1950 aviation accident

Northwest Orient Airlines Flight 307 was a scheduled international flight with several domestic legs in the United States with the routing Washington, DC–Pittsburgh-Cleveland-Detroit–Madison–Rochester–Minneapolis-St. Paul–Winnipeg. On Tuesday, March 7, 1950, a Martin 2-0-2, registered N93050, was operating the flight when it collided with a flagpole at Fort Snelling National Cemetery on approach to Minneapolis-Saint Paul International Airport. During an attempt to make an emergency landing, a section of the left wing departed the aircraft, rendering it uncontrollable and causing it to crash into the Doughty family house in the Lynnhurst neighborhood of Minneapolis. All three crew members and ten passengers on board were killed, as were two children, Janet and Tom Doughty, and the family dog inside the house.

==Background==
The aircraft was a Martin 2-0-2 twin-engined piston airliner designed to carry 42 passengers. It had been delivered new to Northwest Orient Airlines on May 6, 1948, as registration N93050. The aircraft had just received a 75-hour service check in Washington, D.C., prior to departure.
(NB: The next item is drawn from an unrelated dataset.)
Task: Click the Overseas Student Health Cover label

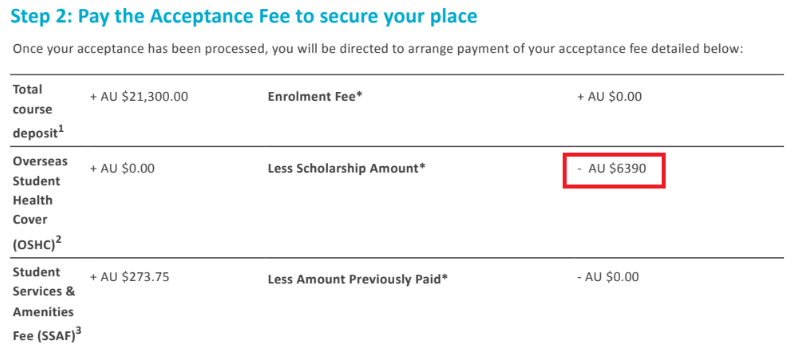Action: [37, 202]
On that day, Flight 307 was crewed by Captain Donald B. Jones, co-pilot William Tracy McGinn, and stewardess Mary Kennedy. Captain Jones was employed by Northwest on April 8, 1940, starting as a first officer in November 1941, and becoming qualified for the captain position on February 1, 1943. He also served as a check pilot, giving trainings in Douglas DC-3s, DC-4s, and the Martin 2-0-2, with a total of 7,619 flight hours, 988 of which were in the Martin 2-0-2.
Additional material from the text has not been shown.